Exercise aim: Reproduce the rows below as a numbered list, leaving out any blank lines.

Dataset records:
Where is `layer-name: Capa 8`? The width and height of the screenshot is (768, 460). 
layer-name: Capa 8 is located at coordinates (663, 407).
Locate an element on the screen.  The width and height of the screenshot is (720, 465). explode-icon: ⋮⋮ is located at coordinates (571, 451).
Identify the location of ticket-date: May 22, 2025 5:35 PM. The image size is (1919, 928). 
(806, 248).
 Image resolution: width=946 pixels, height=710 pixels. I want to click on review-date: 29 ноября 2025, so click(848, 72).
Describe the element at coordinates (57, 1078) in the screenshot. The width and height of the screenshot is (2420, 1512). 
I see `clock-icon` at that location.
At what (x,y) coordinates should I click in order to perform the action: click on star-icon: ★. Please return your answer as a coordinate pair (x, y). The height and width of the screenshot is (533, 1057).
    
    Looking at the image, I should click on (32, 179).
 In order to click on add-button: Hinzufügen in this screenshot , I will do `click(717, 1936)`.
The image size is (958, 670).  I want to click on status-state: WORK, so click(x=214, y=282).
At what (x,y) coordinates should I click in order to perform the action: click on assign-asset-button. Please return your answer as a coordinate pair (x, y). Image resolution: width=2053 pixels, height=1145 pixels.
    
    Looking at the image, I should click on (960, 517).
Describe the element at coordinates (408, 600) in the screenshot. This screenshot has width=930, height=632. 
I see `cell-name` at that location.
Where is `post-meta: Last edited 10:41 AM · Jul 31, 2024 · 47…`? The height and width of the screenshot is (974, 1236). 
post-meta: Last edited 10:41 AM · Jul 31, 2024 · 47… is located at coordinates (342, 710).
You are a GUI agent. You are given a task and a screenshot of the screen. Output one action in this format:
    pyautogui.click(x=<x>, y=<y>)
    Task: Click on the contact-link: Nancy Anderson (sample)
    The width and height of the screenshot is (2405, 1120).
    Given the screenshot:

Task response:
1. Where is `layer-name: Capa 8`? The width and height of the screenshot is (768, 460). 
2. layer-name: Capa 8 is located at coordinates (663, 407).
3. Locate an element on the screen.  The width and height of the screenshot is (720, 465). explode-icon: ⋮⋮ is located at coordinates (571, 451).
4. Identify the location of ticket-date: May 22, 2025 5:35 PM. The image size is (1919, 928). 
5. (806, 248).
6.  Image resolution: width=946 pixels, height=710 pixels. I want to click on review-date: 29 ноября 2025, so click(848, 72).
7. Describe the element at coordinates (57, 1078) in the screenshot. The width and height of the screenshot is (2420, 1512). 
8. I see `clock-icon` at that location.
9. At what (x,y) coordinates should I click in order to perform the action: click on star-icon: ★. Please return your answer as a coordinate pair (x, y). The height and width of the screenshot is (533, 1057).
10.     Looking at the image, I should click on (32, 179).
11.  In order to click on add-button: Hinzufügen in this screenshot , I will do `click(717, 1936)`.
12. The image size is (958, 670).  I want to click on status-state: WORK, so click(x=214, y=282).
13. At what (x,y) coordinates should I click in order to perform the action: click on assign-asset-button. Please return your answer as a coordinate pair (x, y). Image resolution: width=2053 pixels, height=1145 pixels.
14.     Looking at the image, I should click on (960, 517).
15. Describe the element at coordinates (408, 600) in the screenshot. This screenshot has width=930, height=632. 
16. I see `cell-name` at that location.
17. Where is `post-meta: Last edited 10:41 AM · Jul 31, 2024 · 47…`? The height and width of the screenshot is (974, 1236). 
18. post-meta: Last edited 10:41 AM · Jul 31, 2024 · 47… is located at coordinates (342, 710).
19. You are a GUI agent. You are given a task and a screenshot of the screen. Output one action in this format:
20.     pyautogui.click(x=<x>, y=<y>)
21.     Task: Click on the contact-link: Nancy Anderson (sample)
22.     The width and height of the screenshot is (2405, 1120).
23.     Given the screenshot:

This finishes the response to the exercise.